Page text:
+++
Combination method peers into tissues to study early disease processes

Researchers combine tissue clearing with proteomics

by Laurel Oldach
December 27, 2022

 

One photo, labeled “Before extraction,” shows a fluorescence image of a transparent mouse head. The second, labeled “After extraction,” zooms in on a boxed region in the first photo and shows several circles where tissue has been removed.
Credit: Cell
Researchers extracted bone marrow immune cells from the cleared skull of a mouse (left) and used proteomics to study the molecular composition of small tissue regions (circled areas, right). Green shows all cells, blue shows cell nuclei, and magenta shows a marker for neutrophils, a type of immune cell.

The first method to combine tissue clearing and proteomics allows researchers to peer into tissues to find early markers of disease. By making tissues almost transparent, researchers can then reach in and pluck out particular areas to study their proteins. The study authors say the method will be useful for understanding processes such as plaque formation early in Alzheimer’s disease and how atherosclerotic deposits become lesions (Cell 2022, DOI: 10.1016/j.cell.2022.11.021).

Maladies such as cancer and neurodegeneration need to be treated earlier, Ali Ertürk of the Helmholtz Institute of Tissue Engineering and Regenerative Medicine says. “Otherwise, the chances [of success] are very low.” But it can be difficult for scientists to find the one small part of a mostly healthy organ that has begun to go wrong, something essential for understanding how diseases begin in model organisms and developing better interventions.
+++
What you are asked to do: Repeat the part of the tissue-clearing article from "by Laurel Oldach" to "of immune cell." word for word. The material after this point has no connection to the article.

Data extract:
+++
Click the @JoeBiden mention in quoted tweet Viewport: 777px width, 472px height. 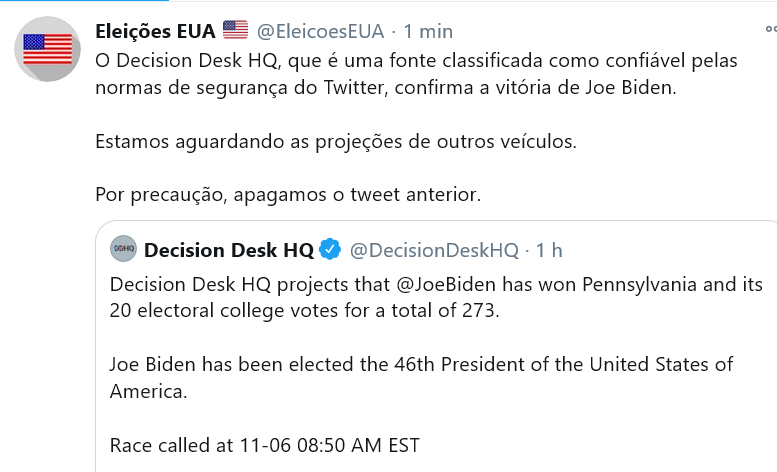coord(446,284)
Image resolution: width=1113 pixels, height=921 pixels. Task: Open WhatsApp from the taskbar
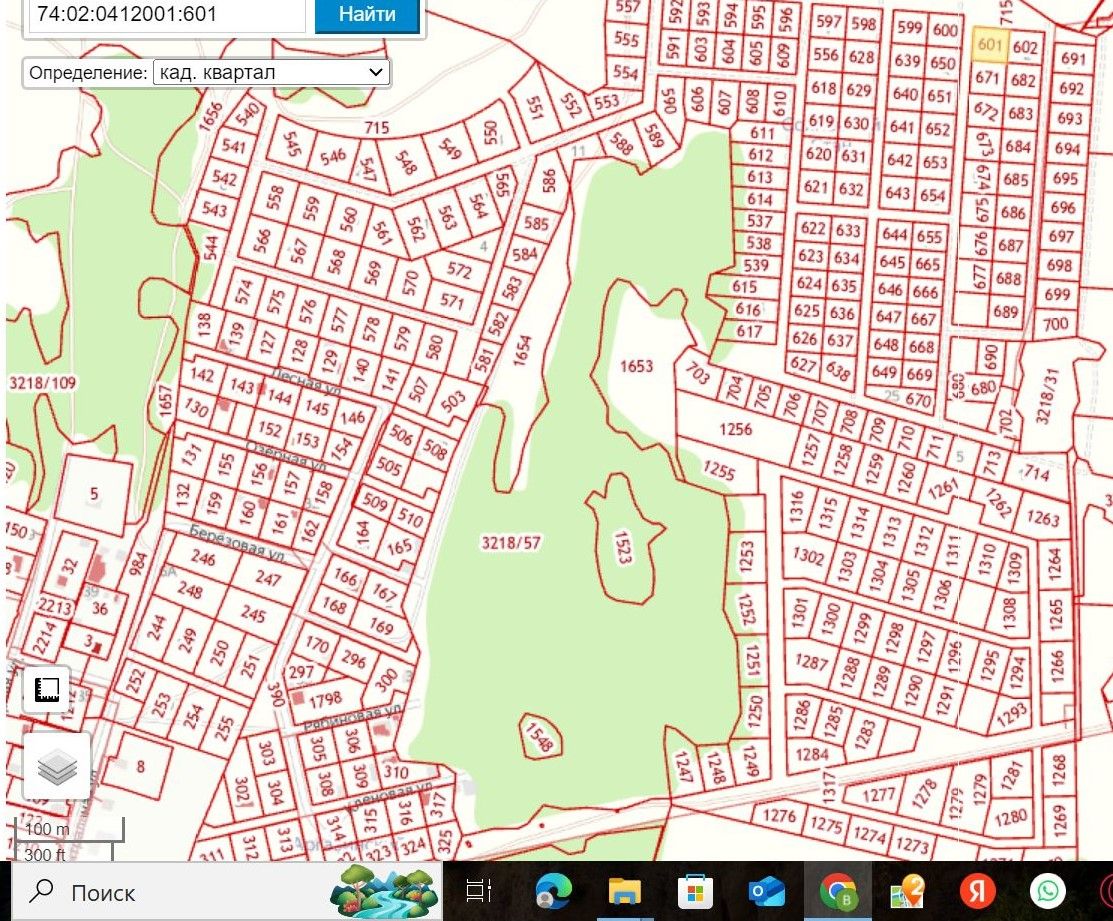click(1048, 891)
+++
Response for this exercise:
by Laurel Oldach
December 27, 2022

 

One photo, labeled “Before extraction,” shows a fluorescence image of a transparent mouse head. The second, labeled “After extraction,” zooms in on a boxed region in the first photo and shows several circles where tissue has been removed.
Credit: Cell
Researchers extracted bone marrow immune cells from the cleared skull of a mouse (left) and used proteomics to study the molecular composition of small tissue regions (circled areas, right). Green shows all cells, blue shows cell nuclei, and magenta shows a marker for neutrophils, a type of immune cell.